Lecteur du cardinal de Retz, de Saint-Simon et des moralistes classiques, Debord a quand même eu le don de perpétuer la littérature française de grand style. Il était marxiste, vous allez me dire. Et alors ? Marx lui-même n’a-t-il pas emprunté une partie de ses arguments contre le capitalisme à Balzac, ce héraut du Trône et de l’Autel, deux flambeaux à la lueur desquels il a écrit la Comédie humaine ?
Aristocratique et libertaire
Il faut le dire ici de manière simple et définitive. Debord avait tout prévu : la médiatisation systématique des rapports entre les personnes, la domination du secret et le secret de la domination dans les métamorphoses de l’économie marchande, les catastrophes écologiques, la disparition de la figure du monde. Il avait même prévu la récupération/neutralisation dont il serait l’objet à travers une surexposition posthume le réduisant pour les uns à un critique de la télévision et pour les autres à beau moment d’histoire littéraire.
Debord, il faut le lire, le lire et s’en régaler. Qu’importe s’il n’a pas été très charitable avec ses contemporains… C’est vrai qu’il y a un petit côté farceur chez lui — sur ce point, Régis Debray n’a pas tout à fait tort. Mais cet orgueil, cette ironie, cette insolence, c’est quand même la France !… Il incarne ce qui peut exister de meilleur chez nous : la fusion entre l’esprit aristocratique et l’esprit libertaire.

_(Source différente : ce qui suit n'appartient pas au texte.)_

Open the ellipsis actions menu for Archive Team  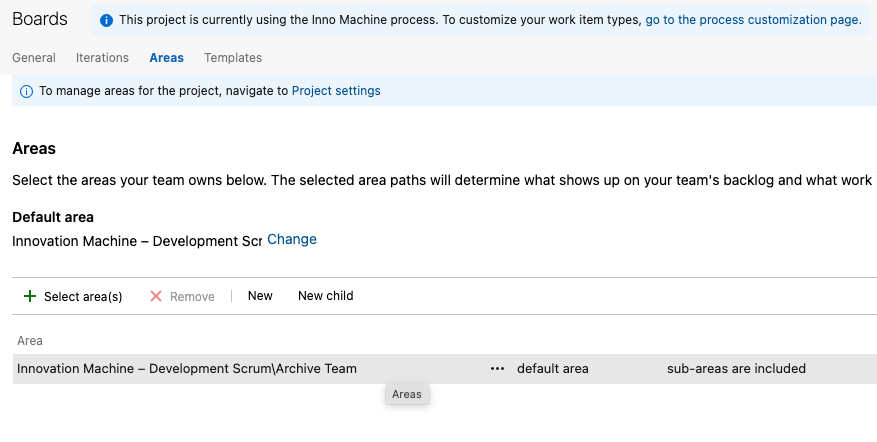498,369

Depuis les lointaines heures de notre jeunesse, nous en savons des pages par cœur. Revisiter Hegel et Marx en écrivant comme le cardinal de Retz avec le pessimisme de l’Ecclésiaste est quand même unique. Tout cela est bien mis en scène dans l’exposition de la BnF. Depuis les dérives psychogéographiques dans le Quartier latin des années 1950 à la longue errance subversive des années 1960 et 1970, Debord a toujours su, et toujours répété, qu’il n’y avait ni retour, ni réconciliation possible avec l’état présent du monde.
Presse confusionniste (Sébastien Lapaque, LeFigaro.fr, 26 mars 2013)
Sébastien Lapaque voudrait nous expliquer en quoi, professionnellement, au Figaro, Debord est important pour lui mais la question est bien plutôt de savoir en quoi la critique du spectacle par Debord peut être, aujourd’hui, une arme collective et non un spectacle collectif. Et cette question est posée à tous.
Quant à la récupération spectaculaire de Debord, elle ne date pas d’hier ! Culmine-elle aujourd’hui ? On en doute. Par le passé nous avons vu la récupération de Marx et celle aussi de Bakounine (pas par un Etat certes mais par des idéologues libertaires).
Jouer les vierges effarouchées devant ce spectacle (plus pur que moi tu meures !), c’est encore ne rien comprendre à notre situation présente.